The commercial feasibility of the molecules that resulted in the Logosperse line depended, however, on carrying out trials to assess their efficiency as chelates in the bleaching process and their corrosive effects on the equipment used in the company. “Turning to the PIPE, we carried out tests with the latest technology”, says Bonsonaro. The trials of the chelate action of the molecules synthesized by Logos were the responsibility of the Esalq. “We worked with the sequence used in the industry, whereby the pulp is treated with chlorine dioxide and then with hydrogen peroxide”, recalls Silva. The performance of the Logos products was then compared with that of the DTPA. In all the trials, the results were very positive for the Logos products.

For the corrosion analysis, 304 stainless steel was used, the same material used in the pulp industry. These tests were carried out at the Chemical Engineering Department of USP’s Polytechnic School. Once again, the multi-functional chelates proved to have the advantage over the DTPA. For the Poli’s Electrochemical and CorrosionLaboratory, FAPESP’s support for the Logos project also brought good news. With it, it was possible to purchase various items of equipment. “They are instruments enabling the laboratory to carry out tests considered state-of-the-art in Brazil and internationally”, observes Meléndez.

━━━━━━━━

- [To do] Decide whether each statement agrees with the passage on the Logos chelate trials, and back each yes or no with the deciding words from the passage, quoted exactly. 1. The corrosion tests used 304 stainless steel. 2. The trials of the chelate action were carried out at the Chemical Engineering Department of USP's Polytechnic School. 3. In the bleaching sequence, the pulp is treated with hydrogen peroxide before chlorine dioxide.

- [Data]

━━━━━━━━

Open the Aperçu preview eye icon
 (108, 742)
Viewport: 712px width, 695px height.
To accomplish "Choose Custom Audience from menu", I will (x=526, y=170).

━━━━━━━━

- [Solution to this exercise]
1. Yes: "For the corrosion analysis, 304 stainless steel was used, the same material used in the pulp industry."
2. No: "The trials of the chelate action of the molecules synthesized by Logos were the responsibility of the Esalq."
3. No: "the pulp is treated with chlorine dioxide and then with hydrogen peroxide"